Li Jiang, Tong Xin-Yu, Zhu Li-Da, Zhang Hong-Yu
Hubei Key Laboratory of Agricultural Bioinformatics, College of Informatics, Huazhong Agricultural University, Wuhan, China.
Front Genet. 2020 Aug 25;11:1000. doi: 10.3389/fgene.2020.01000. eCollection 2020.
Drug combination is now a hot research topic in the pharmaceutical industry, but experiment-based methodologies are extremely costly in time and money. Many computational methods have been proposed to address these problems by starting from existing drug combinations. However, in most cases, only molecular structure information is included, which covers too limited a set of drug characteristics to efficiently screen drug combinations. Here, we integrated similarity-based multifeature drug data to improve the prediction accuracy by using the neighbor recommender method combined with ensemble learning algorithms.
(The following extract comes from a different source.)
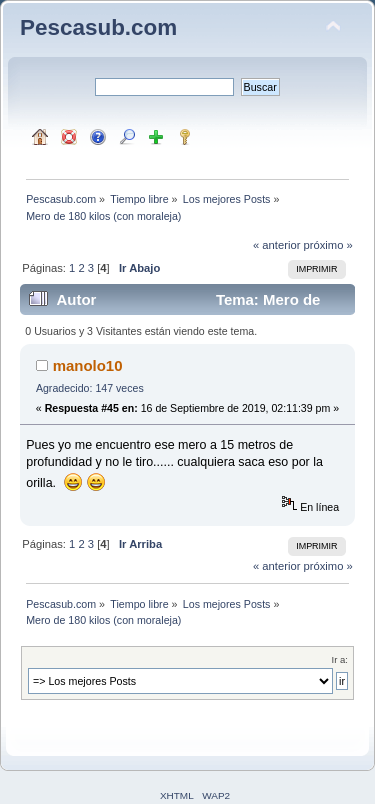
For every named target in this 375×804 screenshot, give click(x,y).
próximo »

By conducting feature assessment analysis, we selected the most useful drug features and achieved 0.964 AUC in the ensemble models. The comparison results showed that the ensemble models outperform traditional machine learning algorithms such as support vector machine (SVM), naïve Bayes (NB), and logistic regression (GLM). Furthermore, we predicted 7 candidate drug combinations for a specific drug, paclitaxel, and successfully verified that the two of the predicted combinations have promising effects.
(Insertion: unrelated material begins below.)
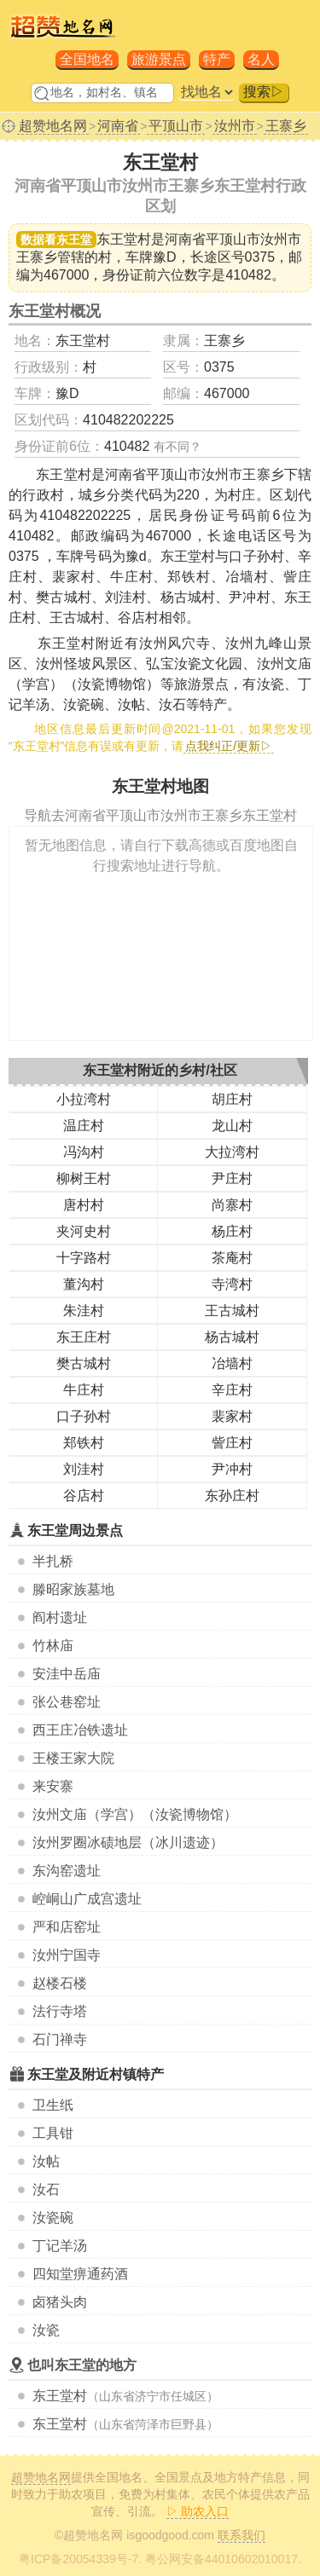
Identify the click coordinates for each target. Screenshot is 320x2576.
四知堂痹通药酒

药物组合目前是制药行业的一个热门研究课题,但基于实验的方法在时间和金钱上成本极高。已经提出了许多计算方法,通过从现有的药物组合入手来解决这些问题。然而,在大多数情况下,只包含了分子结构信息,所涵盖的药物特征集过于有限,无法有效地筛选药物组合。在此,我们整合了基于相似性的多特征药物数据,通过结合邻居推荐方法和集成学习算法来提高预测准确性。通过进行特征评估分析,我们选择了最有用的药物特征,并在集成模型中实现了0.964的曲线下面积(AUC)。比较结果表明,集成模型优于传统机器学习算法,如支持向量机(SVM)、朴素贝叶斯(NB)和逻辑回归(GLM)。此外,我们为特定药物紫杉醇预测了7种候选药物组合,并成功验证了其中两种预测组合具有良好的效果。